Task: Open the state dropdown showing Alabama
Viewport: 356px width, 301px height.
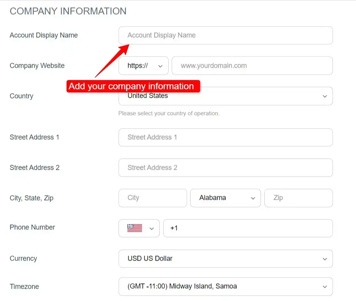Action: pos(225,198)
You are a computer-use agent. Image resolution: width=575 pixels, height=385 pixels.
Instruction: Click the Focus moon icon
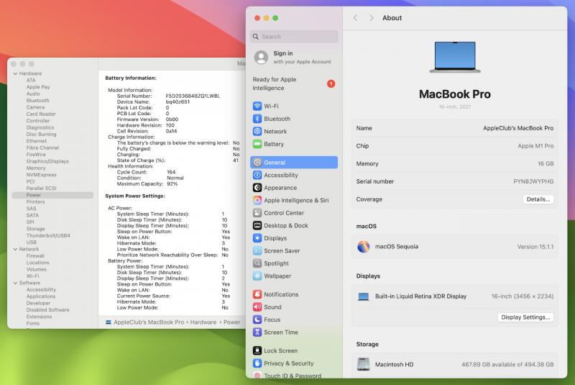[257, 320]

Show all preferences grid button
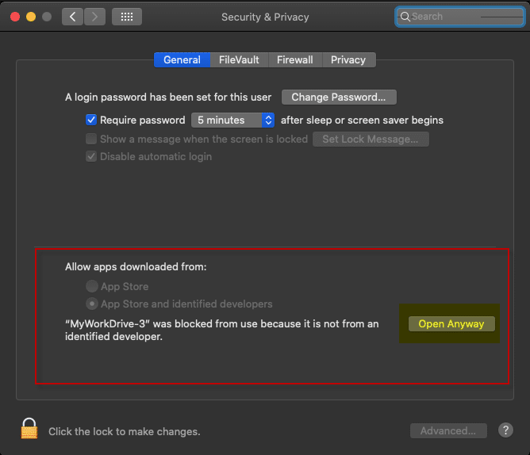coord(127,17)
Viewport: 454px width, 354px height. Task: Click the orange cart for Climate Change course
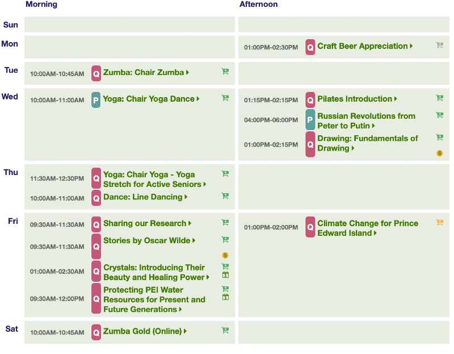439,222
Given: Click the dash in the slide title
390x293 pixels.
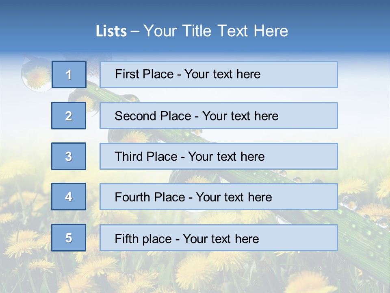Looking at the screenshot, I should point(135,31).

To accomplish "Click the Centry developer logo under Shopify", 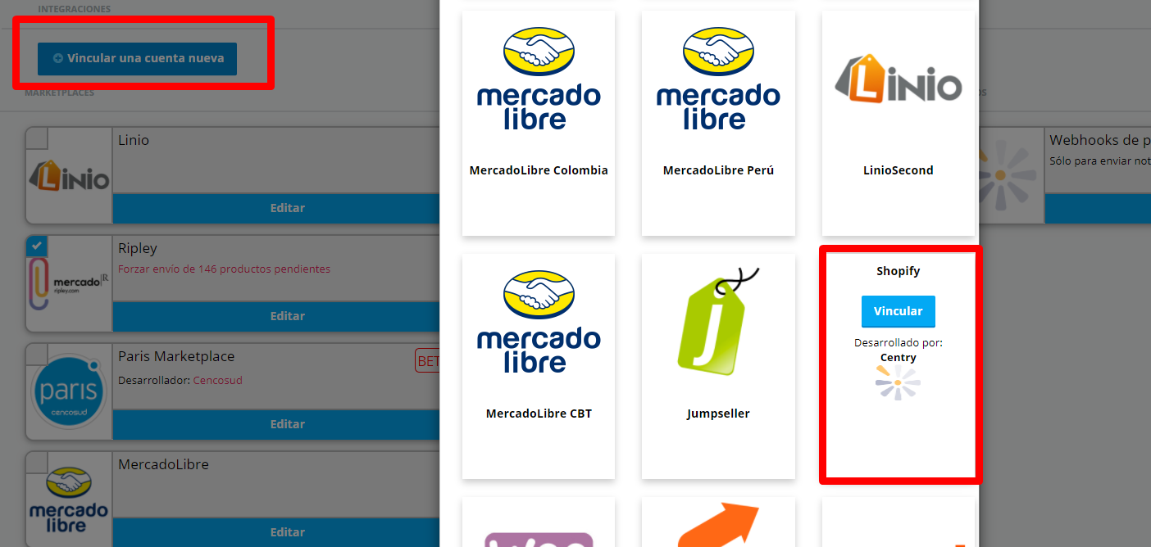I will [x=898, y=383].
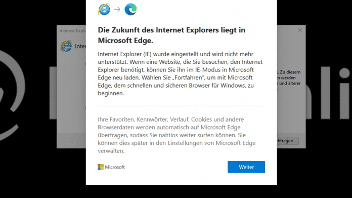Click the large gray letter 'i' at right edge
Image resolution: width=352 pixels, height=198 pixels.
coord(344,93)
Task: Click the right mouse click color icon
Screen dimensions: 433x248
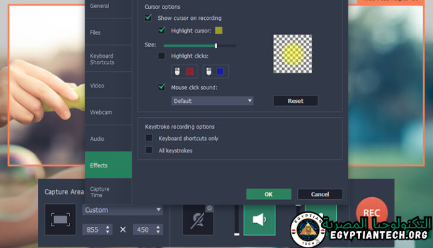Action: [216, 71]

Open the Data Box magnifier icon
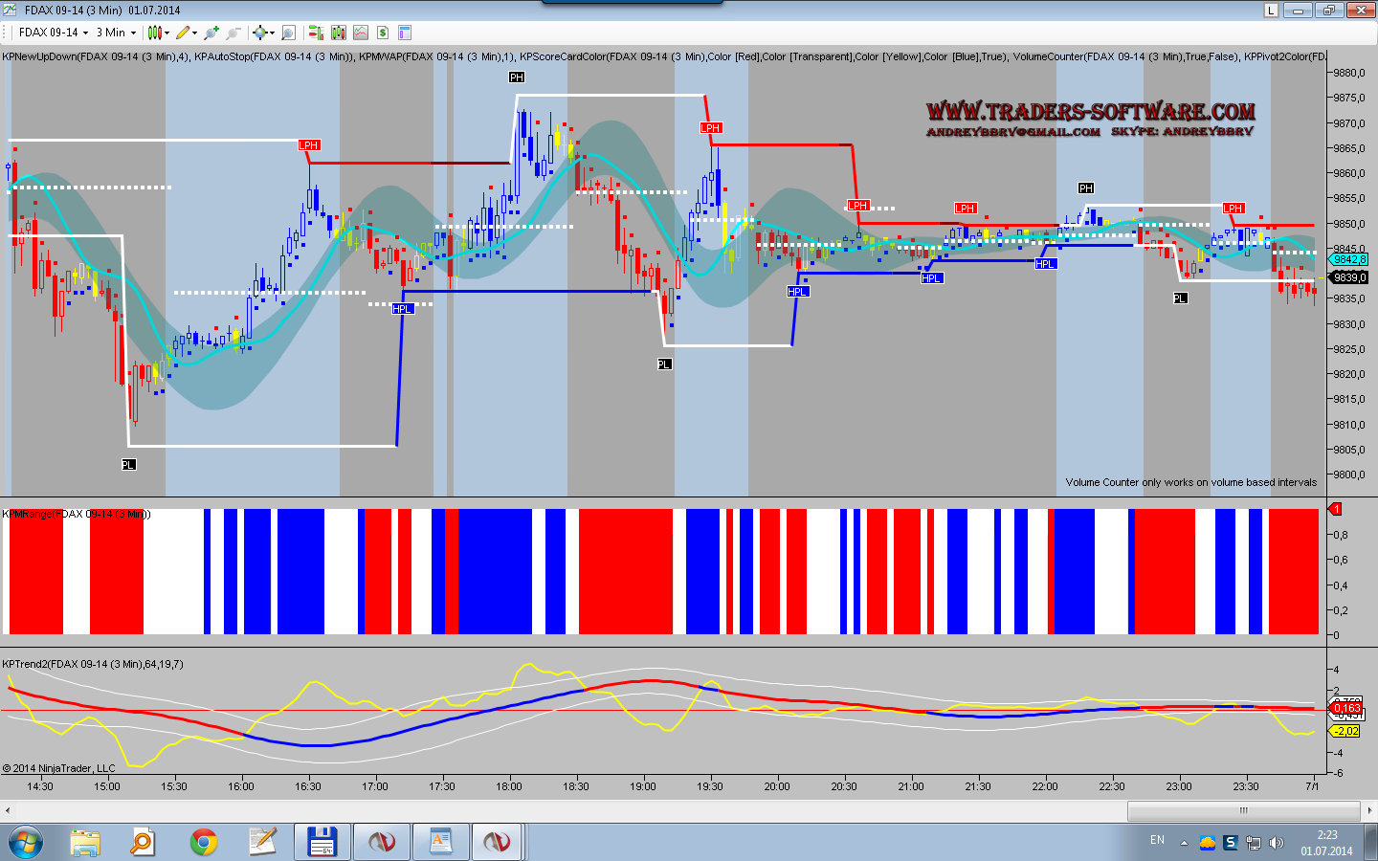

========================================================================

* _Task item_
Identify every line above with the string "Open" in it. Copy those lines.

* _Result for this task_
Task: Open the state dropdown showing Alabama
Open the Data Box magnifier icon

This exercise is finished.